CHALLENGES
(a) Summarize the article about the Special Jurisdiction for Peace's hiring of senior law clerks in two sentences.
(b) List every area of knowledge that the article about the Special Jurisdiction for Peace's hiring of senior law clerks names as sought in applicants.
(c) Continue the article about the Special Jurisdiction for Peace's hiring of senior law clerks from the point where the text stops.

SOURCE DOCUMENT
◆ ◆ ◆ ◆ ◆
An opaque recruitment process at the Special Jurisdiction for Peace (JEP) has brought unease and criticism. It came in stark contrast to the exemplary way judges of the transitional justice criminal court were selected. It also highlighted the consequences of an early, detrimental decision by top judges in allocating the crucial and limited senior legal staff they have to deal with the workload.

A senior jurist from the Special Jurisdiction for Peace (JEP) listens to a victim in Colombia.
A senior law clerk listens to a victim while he asks a former military official about the extrajudicial execution of his son. These are positions justices in the JEP's entry chambers never had until now. © JEP
8 min 44Approximate reading time

In mid-December, the Special Jurisdiction for Peace (JEP) launched a "public invitation" to find 36 senior law clerks. They were looking for highly qualified professionals with eight years of experience and knowledge in areas such as constitutional and criminal law, human rights or international humanitarian law.

It was a long-awaited appointment, as these are the second most important positions in the judicial arm of Colombia's transitional justice system, which stems from the 2016 peace agreement and investigates atrocities committed over a half-century armed conflict. In practice, they are the justices' right hands, helping them conduct investigations, interview witnesses and perpetrators, conduct physical inspections, cross-check evidence, draft legal decisions and lead their teams on a day-to-day basis. It’s also one of the highest paid jobs in the Colombian state: almost $9,400 per month, a figure higher than that of government ministers or the capital city’s mayor.

That was, however, the last public notice of the job offer until the JEP unveiled the list of those selected in early February. In the interim, it failed to provide any public information about the process or the selection criteria, according to ten persons who applied but were not chosen and who told their story to Justice Info. Through conversations with colleagues many applicants learned that people had already been summoned for interviews. They were further surprised when, on February 2, the JEP announced those selected.

Internal documents suggest that the JEP did consider making the process more transparent. But in the end, none of these steps - neither procedure nor lists of registered candidates - were made public. “The move from making the invitation open and public, to then deciding without advertising the procedure and selection criteria, greatly affects the transparency of the selection," said Paola Molano, transitional justice coordinator at the legal think tank Dejusticia. "These opaque decisions affect the credibility of the JEP to the outside world."

A potential controversy

The JEP defends its actions. "It was a process that was taken very seriously and met the expectations of all the chambers and sections, and of their representatives in the governing body. It’s so strategic to us that we ensured we had the best persons," the JEP’s chairman Roberto Vidal told Justice Info. He explained that these are positions of free appointment and removal, that the selection was made by justices sitting in the governing body and that he excluded himself, since the new senior law clerks will work under the presidency. He also pointed out that the selection criteria and candidate lists are "reserved and internal" and that the JEP cannot make them public due to "a legal and normative impossibility." "The reason is strictly legal," he said, without specifying what that norm was.
◆ ◆ ◆ ◆ ◆
DATA EXTRACT

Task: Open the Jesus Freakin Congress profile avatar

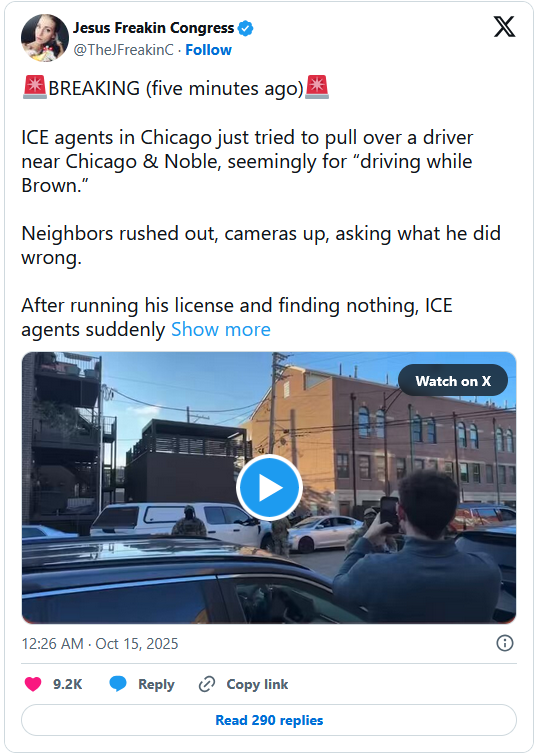Action: coord(45,38)
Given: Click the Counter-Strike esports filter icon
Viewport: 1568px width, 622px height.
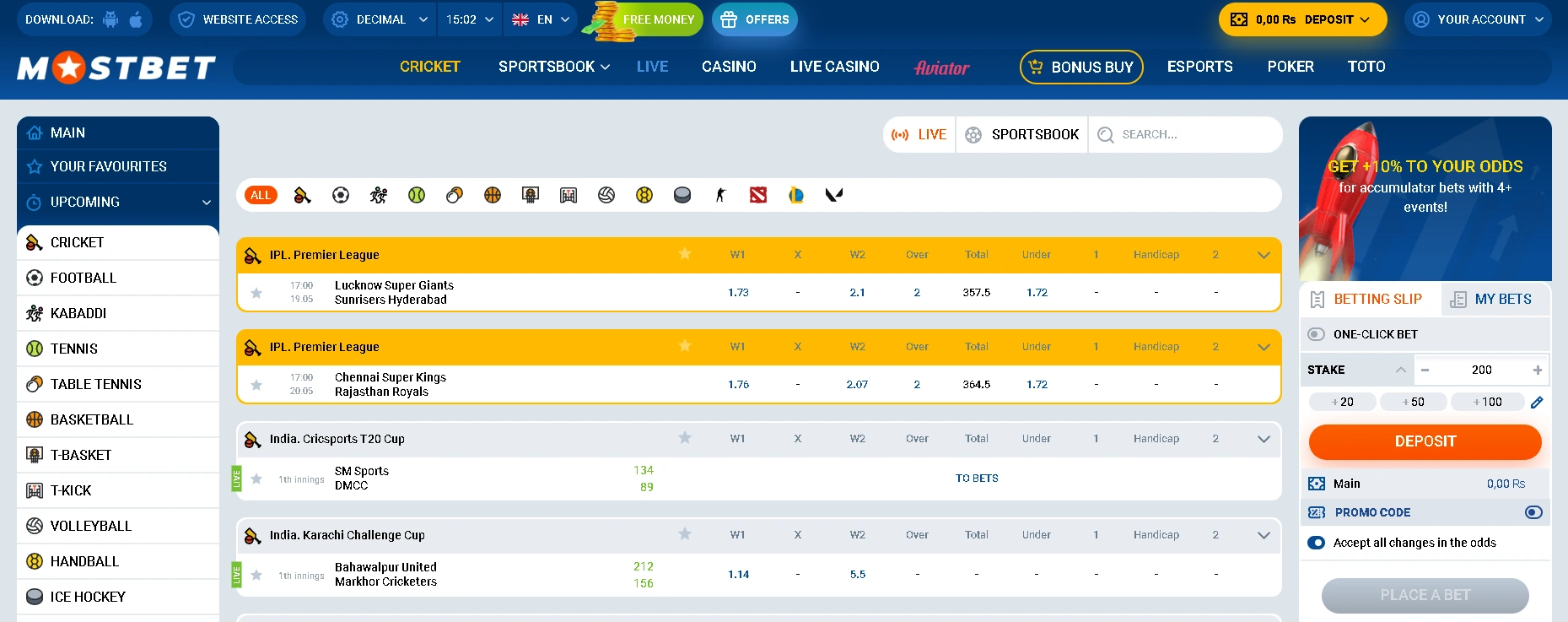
◆ ◆ ◆ ◆ ◆
OUTPUTS
(a) In mid-December the Special Jurisdiction for Peace (JEP), the judicial arm of Colombia's transitional justice system, publicly invited applications for 36 highly paid senior law clerk positions. It then released no public information about the process or selection criteria until it announced those chosen in early February, which a Dejusticia coordinator said harms the JEP's credibility, while JEP chairman Roberto Vidal defended the selection as serious and said legal reasons kept the criteria and candidate lists internal.

(b)
- Constitutional law
- Criminal law
- Human rights
- International humanitarian law

(c)
In the end, the JEP opted, for the most part, for lawyers from within the institution, along with some outsiders, such as María Clara Galvis, former vice president of the United Nations Committee on Enforced Disappearances, or Martha Lucía Zamora, former legal secretary of the JEP a few years ago and until recently director of the National Agency for the Legal Defense of the State in the Gustavo Petro administration.

The latter could be perhaps the most controversial choice because, although she has a long judicial career and was even interim Attorney General, she was also the protagonist of a well publicised spat with a victim now accredited before the JEP. In 2012, when Zamora was a deputy prosecutor, the Attorney General's Office accused former congressman Sigifredo López - who was kidnapped by the former Revolutionary Armed Forces of Colombia (FARC) for seven years - of having planned his own abduction and that of his ten political colleagues who were later murdered, an episode for which the institution publicly apologized to him. That emblematic crime was the focus of the JEP’s most recent indictment against eight regional FARC commanders. Zamora was absolved in 2023 of any responsibility in the irregular detention of López, who accused her of spearheading the investigation against him.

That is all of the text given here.